The India@60 events thus enabled extensive direct rural interface with the travel trade, consumers, craft stores, corporate organisations and the media, with innovative collateral.Ms. Leena Nandan, Joint Secretary, GOI Ministry of Tourism said, “UNDP and the Ministry of Tourism have partnered the Rural Tourism Project based on natural heritage, art and craft skills of rural communities at 36 sites in 20 states, branded as Explore Rural India ,as niche components of Incredible India, have acquired market recognition through hyperlinks, print creations, media campaigns in print and television, and the vibrant Annual Report cover exclusively featuring Rural Tourism.”

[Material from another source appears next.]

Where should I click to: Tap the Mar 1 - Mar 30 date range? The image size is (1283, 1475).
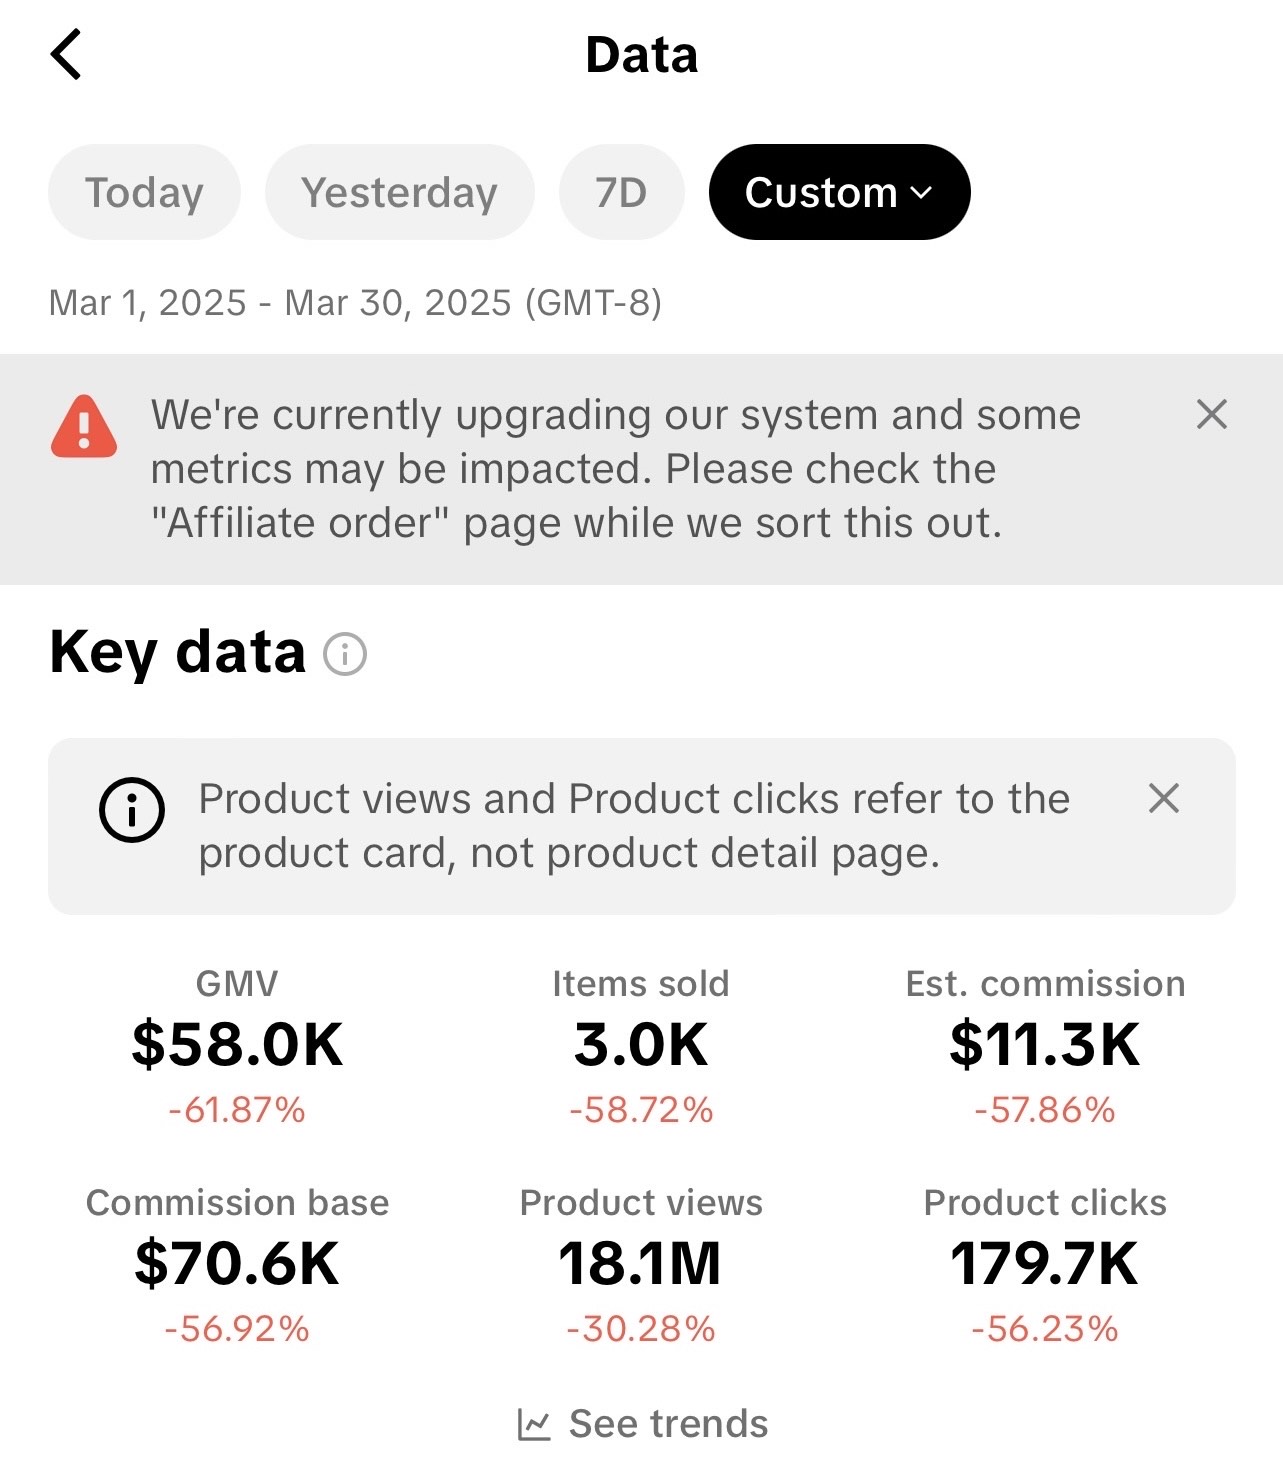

Ms. Leena Nandan added, “These unique experiences of rural life in low-impact settings, off the beaten track, are characterised by local participation. The target is low-volume, high-value visits, compatible with local community acceptance, the carrying capacity of the environment and visitor satisfaction, particularly the special interest stratum seeking interactive experiences of rural life. Explore Rural India has made impressive progress with tourism industry partnerships.”
Community participation in the Project has been strengthened through site artisans’ structured involvement, progressing from national to regional and international levels at Dilli Haat and IITF, the Toshali Mela in Bubaneshwar and now the India@60 roadshow in Singapore. Wide media and trade focus was earlier attained at WTM and ITB, the world’s principal tourism forums, and Project partners’ participation in last month’s International Responsible Tourism Conference at Kochi with its special Rural Tourism session.